Strange way of life
L’expérience Almodovar :
Strange way of life
Un western de 31 minutes réalisé par Pedro Almodovar ? Quoi de plus excitant sur le papier ? Mais le maître espagnol sait-il s’adapter aux contraintes narratives d’un court métrage ? Et à l’univers si particulier du western ? Promesse tenue : les fans ne seront pas déçus. Almodóvar, nourri de cinéma classique hollywoodien, joue ici avec les codes du genre et principalement celui de la vengeance, avec un grand respect et une forme d’allégresse.
Tout commence normalement, ou presque, comme dans un bon vieux western : un cowboy entre à cheval dans une petite ville de l’Ouest. En fond sonore, une romance latino chantée par une femme. Erreur : le plan suivant nous montre qu’il s’agit en réalité d’un homme … Premier grain de sable dans les rouages machistes traditionnels du western, et ce ne sera pas le seul. Ce cavalier sorti du désert vient retrouver celui qui fut son amant à l’époque où ils étaient tous deux tueurs à gages. Ce dernier est devenu shérif…
Le film, tenu, tendu par une mise en scène rigoureuse, réserve des surprises. La loi du désir devient la loi de l’Ouest. Et la finale, réjouissant et délicieusement pervers (on pense un peu aux Proies de Don Siegel), propose un spectacle déroutant : même les vieux hors-la-loi fougueux doivent un jour s’assagir – du moins en apparence, semble nous dire le cinéaste de 73 ans.
Ces 31 minutes sont un concentré d’Almodóvar.
La Voix humaine
En première partie de l’expérience Almodovar.
À l’origine, il y a une pièce en un acte de Cocteau, créée en 1930. Un monologue de femme brisée par une rupture, et dont on n’entend pas le correspondant téléphonique, le jeune amant enfui.

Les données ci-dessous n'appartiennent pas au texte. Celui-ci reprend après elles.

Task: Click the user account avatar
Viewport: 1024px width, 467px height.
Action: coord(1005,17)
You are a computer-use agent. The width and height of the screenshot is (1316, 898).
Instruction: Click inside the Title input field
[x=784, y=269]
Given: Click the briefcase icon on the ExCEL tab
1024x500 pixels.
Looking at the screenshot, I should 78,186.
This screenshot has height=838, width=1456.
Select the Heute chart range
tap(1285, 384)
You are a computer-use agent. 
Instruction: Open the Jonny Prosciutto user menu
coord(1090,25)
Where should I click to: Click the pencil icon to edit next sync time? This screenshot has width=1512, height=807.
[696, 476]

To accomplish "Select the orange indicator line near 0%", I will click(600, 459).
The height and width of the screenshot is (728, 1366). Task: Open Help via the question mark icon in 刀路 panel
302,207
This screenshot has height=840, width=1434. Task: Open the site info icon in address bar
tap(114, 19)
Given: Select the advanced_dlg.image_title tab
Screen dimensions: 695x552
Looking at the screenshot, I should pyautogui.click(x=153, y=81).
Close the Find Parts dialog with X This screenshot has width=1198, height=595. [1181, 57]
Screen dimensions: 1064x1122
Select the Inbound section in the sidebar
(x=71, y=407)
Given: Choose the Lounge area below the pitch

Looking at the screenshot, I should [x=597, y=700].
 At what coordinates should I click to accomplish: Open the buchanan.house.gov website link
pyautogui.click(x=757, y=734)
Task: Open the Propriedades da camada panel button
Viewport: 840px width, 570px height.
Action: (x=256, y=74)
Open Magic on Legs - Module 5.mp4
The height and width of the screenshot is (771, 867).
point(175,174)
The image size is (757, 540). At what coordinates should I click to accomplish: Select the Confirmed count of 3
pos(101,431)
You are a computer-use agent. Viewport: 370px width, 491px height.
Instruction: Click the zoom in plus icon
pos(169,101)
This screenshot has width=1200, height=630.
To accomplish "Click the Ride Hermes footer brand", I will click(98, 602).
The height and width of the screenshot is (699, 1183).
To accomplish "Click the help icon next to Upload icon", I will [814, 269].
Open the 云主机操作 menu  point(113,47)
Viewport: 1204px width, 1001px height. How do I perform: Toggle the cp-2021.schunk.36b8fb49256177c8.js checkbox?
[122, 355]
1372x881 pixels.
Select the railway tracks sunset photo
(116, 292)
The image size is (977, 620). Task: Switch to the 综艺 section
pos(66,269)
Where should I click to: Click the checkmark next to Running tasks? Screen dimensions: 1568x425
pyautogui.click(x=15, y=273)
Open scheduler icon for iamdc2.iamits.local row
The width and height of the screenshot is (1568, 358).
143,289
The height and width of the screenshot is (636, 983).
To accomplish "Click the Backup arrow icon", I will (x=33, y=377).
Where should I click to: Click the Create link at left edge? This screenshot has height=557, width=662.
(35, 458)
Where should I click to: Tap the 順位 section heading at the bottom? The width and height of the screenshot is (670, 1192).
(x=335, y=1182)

Pas loin d’un siècle plus tard, Pedro Almodóvar en tire un court métrage inattendu, éblouissant par la variété de nuances qu’il déploie.
Androgyne, sans âge, à la fois altière et directe, irréductible à un type de personnalité, Tilda Swinton exprime la violence du désamour sans jamais faire de son personnage une victime. Elle qu’on a vue si souvent grimée et déguisée offre son visage à nu et apporte au film une présence justement humaine.
L’enfermement, dans un lieu et une obsession, inspire au réalisateur une magnifique idée : l’appartement est montré comme un décor de cinéma (ou de théâtre), lui-même contenu dans un vaste hangar sans fenêtre. L’héroïne y semble donc doublement prisonnière…
Avec ce dispositif original, Almodóvar invite son personnage à un geste que Cocteau aurait sans doute reconnu : quitter, dans un même mouvement, son décor et sa douleur, comme on traverse un miroir.